New South Wales is struggling to cope with housing demand and needs to “untie knots in the planning system” to prevent the sector dragging down the rest of the economy.
The Productivity Commission White Paper has found Sydney had not kept pace with state targets and that undersupply was expected to double to 100,000 homes by 2038 unless changes were made.
The commission found developers were not able to build where people wanted to live, with the densest area in Sydney housing only 9000 people per square kilometre.
This compared to London’s inner boroughs at 11,000 people, the city of Paris with 20,000 and Manhattan with 27,000 people per a square kilometre.
This undersupply, particularly around the CBD, was adding to affordability issues and limiting the supply of workers due to elongated commuting times.
This also led to a larger share of people’s incomes being spent on housing instead of goods and services.
However, just 20 per cent of the housing supply was forecast to be built within 10km of the CBD, so middle and outer suburbs would have to do “most of the heavy lifting”.

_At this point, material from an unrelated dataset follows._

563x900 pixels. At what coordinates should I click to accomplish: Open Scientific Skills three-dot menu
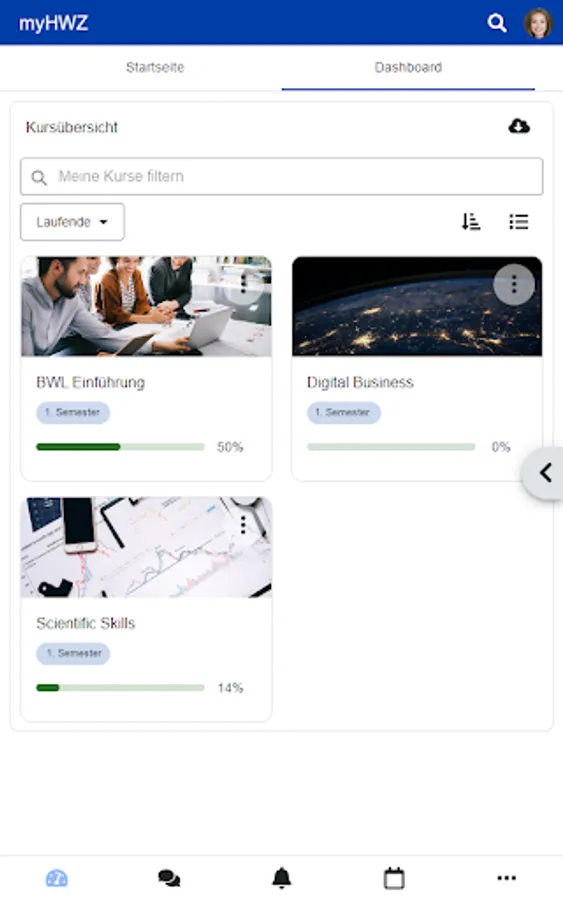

The commission recommended a number of measures to mitigate the housing supply issues.
Sydney rents far outstrip inflation
^Source: Productivity Commission White Paper, ABS, NSW Treasury
These included reviewing apartment design regulations, consolidating employment zones and increasing the range of permissible activities as well as planning for greater housing and business activity within walking distance of transport hubs.
There were also recommendations to replace property transfer duty with a broad-based land tax, create long-term housing targets, identify causes of long assessment times and improve green open space.
NSW productivity commissioner Peter Achterstraat said the paper made 60 recommendations to create a pathway to higher wages and better living standards in the state.
“The report helps pave the way to delivering a skilled and high-performing workforce to enable us to improve outcomes which will lead to higher wages and better-quality services for everyone,” Achterstraat said.
“When we improve educational opportunities, from cradle to retirement, reduce road congestion and change the way we commute, we unlock greater efficiencies and improve our citizens’ quality of life.”
Property Council NSW executive director Jane Fitzgerald said the paper acknowledged the planning system needed to do better to address the housing affordability crisis.
“This comprehensive list of recommendations includes some important boosters set to untie the knots in the planning system and speed up processes to deliver benefit to the economy and release the homes our state so desperately needs,” Fitzgerald said.
“Whilst the report says this could take up to another four years, with a fully implemented date of 2025, we would urge the government to get this done much more quickly.”